- Set exercise: Put every line of the entries below into a Markdown table with two columns, Row and Line. Number the rows in order and skip blank lines.

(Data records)
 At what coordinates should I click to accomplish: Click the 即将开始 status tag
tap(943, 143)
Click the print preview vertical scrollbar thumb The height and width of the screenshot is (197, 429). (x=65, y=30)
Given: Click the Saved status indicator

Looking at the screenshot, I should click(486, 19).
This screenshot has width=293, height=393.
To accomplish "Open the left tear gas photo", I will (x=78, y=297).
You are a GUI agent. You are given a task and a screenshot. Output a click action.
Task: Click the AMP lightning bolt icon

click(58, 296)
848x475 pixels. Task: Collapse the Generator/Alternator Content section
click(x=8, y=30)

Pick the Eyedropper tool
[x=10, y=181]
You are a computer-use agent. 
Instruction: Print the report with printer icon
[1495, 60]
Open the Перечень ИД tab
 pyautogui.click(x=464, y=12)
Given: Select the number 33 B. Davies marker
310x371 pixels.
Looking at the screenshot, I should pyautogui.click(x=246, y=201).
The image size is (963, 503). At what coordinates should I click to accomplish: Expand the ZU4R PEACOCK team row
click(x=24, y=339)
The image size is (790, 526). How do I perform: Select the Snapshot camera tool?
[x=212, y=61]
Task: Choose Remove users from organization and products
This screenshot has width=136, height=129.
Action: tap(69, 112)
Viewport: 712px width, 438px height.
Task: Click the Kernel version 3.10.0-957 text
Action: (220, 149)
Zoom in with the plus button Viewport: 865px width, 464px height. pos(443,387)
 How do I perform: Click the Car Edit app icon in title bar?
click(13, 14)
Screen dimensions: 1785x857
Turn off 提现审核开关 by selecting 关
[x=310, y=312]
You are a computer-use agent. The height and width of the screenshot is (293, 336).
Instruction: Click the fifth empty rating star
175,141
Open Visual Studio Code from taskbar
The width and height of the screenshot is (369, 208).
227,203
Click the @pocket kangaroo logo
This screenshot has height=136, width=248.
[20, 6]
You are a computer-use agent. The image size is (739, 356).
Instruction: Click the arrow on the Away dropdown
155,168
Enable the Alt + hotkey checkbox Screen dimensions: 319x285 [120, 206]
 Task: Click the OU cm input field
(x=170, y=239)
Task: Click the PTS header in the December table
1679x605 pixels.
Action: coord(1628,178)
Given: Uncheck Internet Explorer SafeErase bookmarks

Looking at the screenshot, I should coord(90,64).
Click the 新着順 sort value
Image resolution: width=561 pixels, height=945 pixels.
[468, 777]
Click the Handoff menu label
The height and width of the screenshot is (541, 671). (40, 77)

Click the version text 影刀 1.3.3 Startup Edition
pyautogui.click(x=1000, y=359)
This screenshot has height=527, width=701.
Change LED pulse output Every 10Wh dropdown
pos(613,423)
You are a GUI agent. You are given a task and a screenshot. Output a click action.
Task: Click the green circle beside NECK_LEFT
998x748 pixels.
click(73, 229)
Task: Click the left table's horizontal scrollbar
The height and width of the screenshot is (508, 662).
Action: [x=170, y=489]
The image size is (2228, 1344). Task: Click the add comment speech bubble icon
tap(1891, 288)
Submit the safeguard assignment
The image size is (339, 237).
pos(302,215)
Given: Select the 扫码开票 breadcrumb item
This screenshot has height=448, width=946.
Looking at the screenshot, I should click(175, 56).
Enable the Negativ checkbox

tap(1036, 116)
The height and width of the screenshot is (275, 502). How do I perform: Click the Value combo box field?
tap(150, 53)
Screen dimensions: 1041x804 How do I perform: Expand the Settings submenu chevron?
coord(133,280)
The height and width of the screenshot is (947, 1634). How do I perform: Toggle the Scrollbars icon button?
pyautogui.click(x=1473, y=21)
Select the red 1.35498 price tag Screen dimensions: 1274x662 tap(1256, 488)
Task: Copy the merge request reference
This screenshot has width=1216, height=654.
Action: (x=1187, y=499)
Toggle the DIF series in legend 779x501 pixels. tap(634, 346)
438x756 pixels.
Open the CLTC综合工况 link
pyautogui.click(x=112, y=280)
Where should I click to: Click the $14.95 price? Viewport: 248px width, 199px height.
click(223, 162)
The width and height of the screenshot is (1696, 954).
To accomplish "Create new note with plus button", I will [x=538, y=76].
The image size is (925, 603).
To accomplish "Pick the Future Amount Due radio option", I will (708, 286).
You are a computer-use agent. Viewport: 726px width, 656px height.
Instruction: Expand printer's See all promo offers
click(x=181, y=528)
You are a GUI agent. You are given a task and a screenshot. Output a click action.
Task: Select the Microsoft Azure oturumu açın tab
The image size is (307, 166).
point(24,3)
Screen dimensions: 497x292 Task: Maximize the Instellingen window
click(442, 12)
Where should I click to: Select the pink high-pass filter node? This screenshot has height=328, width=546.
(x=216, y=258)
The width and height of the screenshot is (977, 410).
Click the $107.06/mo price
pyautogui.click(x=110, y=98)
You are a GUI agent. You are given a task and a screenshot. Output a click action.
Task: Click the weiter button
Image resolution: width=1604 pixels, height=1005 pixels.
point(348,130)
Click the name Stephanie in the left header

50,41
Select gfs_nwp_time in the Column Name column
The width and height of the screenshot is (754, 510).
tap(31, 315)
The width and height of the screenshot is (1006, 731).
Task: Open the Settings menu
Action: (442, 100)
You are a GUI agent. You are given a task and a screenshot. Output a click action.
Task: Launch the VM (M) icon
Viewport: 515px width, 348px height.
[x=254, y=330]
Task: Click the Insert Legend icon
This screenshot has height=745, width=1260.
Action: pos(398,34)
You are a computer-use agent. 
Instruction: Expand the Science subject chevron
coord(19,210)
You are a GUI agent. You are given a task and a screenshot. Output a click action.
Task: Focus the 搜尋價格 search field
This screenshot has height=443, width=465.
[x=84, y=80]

- Result:
| Row | Line |
|---|---|
| 1 |  At what coordinates should I click to accomplish: Click the 即将开始 status tag |
| 2 | tap(943, 143) |
| 3 | Click the print preview vertical scrollbar thumb The height and width of the screenshot is (197, 429). (x=65, y=30) |
| 4 | Given: Click the Saved status indicator |
| 5 | Looking at the screenshot, I should click(486, 19). |
| 6 | This screenshot has width=293, height=393. |
| 7 | To accomplish "Open the left tear gas photo", I will (x=78, y=297). |
| 8 | You are a GUI agent. You are given a task and a screenshot. Output a click action. |
| 9 | Task: Click the AMP lightning bolt icon |
| 10 | click(58, 296) |
| 11 | 848x475 pixels. Task: Collapse the Generator/Alternator Content section |
| 12 | click(x=8, y=30) |
| 13 | Pick the Eyedropper tool |
| 14 | [x=10, y=181] |
| 15 | You are a computer-use agent.  |
| 16 | Instruction: Print the report with printer icon |
| 17 | [1495, 60] |
| 18 | Open the Перечень ИД tab |
| 19 |  pyautogui.click(x=464, y=12) |
| 20 | Given: Select the number 33 B. Davies marker |
| 21 | 310x371 pixels. |
| 22 | Looking at the screenshot, I should pyautogui.click(x=246, y=201). |
| 23 | The image size is (963, 503). At what coordinates should I click to accomplish: Expand the ZU4R PEACOCK team row |
| 24 | click(x=24, y=339) |
| 25 | The image size is (790, 526). How do I perform: Select the Snapshot camera tool? |
| 26 | [x=212, y=61] |
| 27 | Task: Choose Remove users from organization and products |
| 28 | This screenshot has width=136, height=129. |
| 29 | Action: tap(69, 112) |
| 30 | Viewport: 712px width, 438px height. |
| 31 | Task: Click the Kernel version 3.10.0-957 text |
| 32 | Action: (220, 149) |
| 33 | Zoom in with the plus button Viewport: 865px width, 464px height. pos(443,387) |
| 34 |  How do I perform: Click the Car Edit app icon in title bar? |
| 35 | click(13, 14) |
| 36 | Screen dimensions: 1785x857 |
| 37 | Turn off 提现审核开关 by selecting 关 |
| 38 | [x=310, y=312] |
| 39 | You are a computer-use agent. The height and width of the screenshot is (293, 336). |
| 40 | Instruction: Click the fifth empty rating star |
| 41 | 175,141 |
| 42 | Open Visual Studio Code from taskbar |
| 43 | The width and height of the screenshot is (369, 208). |
| 44 | 227,203 |
| 45 | Click the @pocket kangaroo logo |
| 46 | This screenshot has height=136, width=248. |
| 47 | [20, 6] |
| 48 | You are a computer-use agent. The image size is (739, 356). |
| 49 | Instruction: Click the arrow on the Away dropdown |
| 50 | 155,168 |
| 51 | Enable the Alt + hotkey checkbox Screen dimensions: 319x285 [120, 206] |
| 52 |  Task: Click the OU cm input field |
| 53 | (x=170, y=239) |
| 54 | Task: Click the PTS header in the December table |
| 55 | 1679x605 pixels. |
| 56 | Action: coord(1628,178) |
| 57 | Given: Uncheck Internet Explorer SafeErase bookmarks |
| 58 | Looking at the screenshot, I should coord(90,64). |
| 59 | Click the 新着順 sort value |
| 60 | Image resolution: width=561 pixels, height=945 pixels. |
| 61 | [468, 777] |
| 62 | Click the Handoff menu label |
| 63 | The height and width of the screenshot is (541, 671). (40, 77) |
| 64 | Click the version text 影刀 1.3.3 Startup Edition |
| 65 | pyautogui.click(x=1000, y=359) |
| 66 | This screenshot has height=527, width=701. |
| 67 | Change LED pulse output Every 10Wh dropdown |
| 68 | pos(613,423) |
| 69 | You are a GUI agent. You are given a task and a screenshot. Output a click action. |
| 70 | Task: Click the green circle beside NECK_LEFT |
| 71 | 998x748 pixels. |
| 72 | click(73, 229) |
| 73 | Task: Click the left table's horizontal scrollbar |
| 74 | The height and width of the screenshot is (508, 662). |
| 75 | Action: [x=170, y=489] |
| 76 | The image size is (2228, 1344). Task: Click the add comment speech bubble icon |
| 77 | tap(1891, 288) |
| 78 | Submit the safeguard assignment |
| 79 | The image size is (339, 237). |
| 80 | pos(302,215) |
| 81 | Given: Select the 扫码开票 breadcrumb item |
| 82 | This screenshot has height=448, width=946. |
| 83 | Looking at the screenshot, I should click(175, 56). |
| 84 | Enable the Negativ checkbox |
| 85 | tap(1036, 116) |
| 86 | The height and width of the screenshot is (275, 502). How do I perform: Click the Value combo box field? |
| 87 | tap(150, 53) |
| 88 | Screen dimensions: 1041x804 How do I perform: Expand the Settings submenu chevron? |
| 89 | coord(133,280) |
| 90 | The height and width of the screenshot is (947, 1634). How do I perform: Toggle the Scrollbars icon button? |
| 91 | pyautogui.click(x=1473, y=21) |
| 92 | Select the red 1.35498 price tag Screen dimensions: 1274x662 tap(1256, 488) |
| 93 | Task: Copy the merge request reference |
| 94 | This screenshot has width=1216, height=654. |
| 95 | Action: (x=1187, y=499) |
| 96 | Toggle the DIF series in legend 779x501 pixels. tap(634, 346) |
| 97 | 438x756 pixels. |
| 98 | Open the CLTC综合工况 link |
| 99 | pyautogui.click(x=112, y=280) |
| 100 | Where should I click to: Click the $14.95 price? Viewport: 248px width, 199px height. |
| 101 | click(223, 162) |
| 102 | The width and height of the screenshot is (1696, 954). |
| 103 | To accomplish "Create new note with plus button", I will [x=538, y=76]. |
| 104 | The image size is (925, 603). |
| 105 | To accomplish "Pick the Future Amount Due radio option", I will (708, 286). |
| 106 | You are a computer-use agent. Viewport: 726px width, 656px height. |
| 107 | Instruction: Expand printer's See all promo offers |
| 108 | click(x=181, y=528) |
| 109 | You are a GUI agent. You are given a task and a screenshot. Output a click action. |
| 110 | Task: Select the Microsoft Azure oturumu açın tab |
| 111 | The image size is (307, 166). |
| 112 | point(24,3) |
| 113 | Screen dimensions: 497x292 Task: Maximize the Instellingen window |
| 114 | click(442, 12) |
| 115 | Where should I click to: Select the pink high-pass filter node? This screenshot has height=328, width=546. |
| 116 | (x=216, y=258) |
| 117 | The width and height of the screenshot is (977, 410). |
| 118 | Click the $107.06/mo price |
| 119 | pyautogui.click(x=110, y=98) |
| 120 | You are a GUI agent. You are given a task and a screenshot. Output a click action. |
| 121 | Task: Click the weiter button |
| 122 | Image resolution: width=1604 pixels, height=1005 pixels. |
| 123 | point(348,130) |
| 124 | Click the name Stephanie in the left header |
| 125 | 50,41 |
| 126 | Select gfs_nwp_time in the Column Name column |
| 127 | The width and height of the screenshot is (754, 510). |
| 128 | tap(31, 315) |
| 129 | The width and height of the screenshot is (1006, 731). |
| 130 | Task: Open the Settings menu |
| 131 | Action: (442, 100) |
| 132 | You are a GUI agent. You are given a task and a screenshot. Output a click action. |
| 133 | Task: Launch the VM (M) icon |
| 134 | Viewport: 515px width, 348px height. |
| 135 | [x=254, y=330] |
| 136 | Task: Click the Insert Legend icon |
| 137 | This screenshot has height=745, width=1260. |
| 138 | Action: pos(398,34) |
| 139 | You are a computer-use agent.  |
| 140 | Instruction: Expand the Science subject chevron |
| 141 | coord(19,210) |
| 142 | You are a GUI agent. You are given a task and a screenshot. Output a click action. |
| 143 | Task: Focus the 搜尋價格 search field |
| 144 | This screenshot has height=443, width=465. |
| 145 | [x=84, y=80] |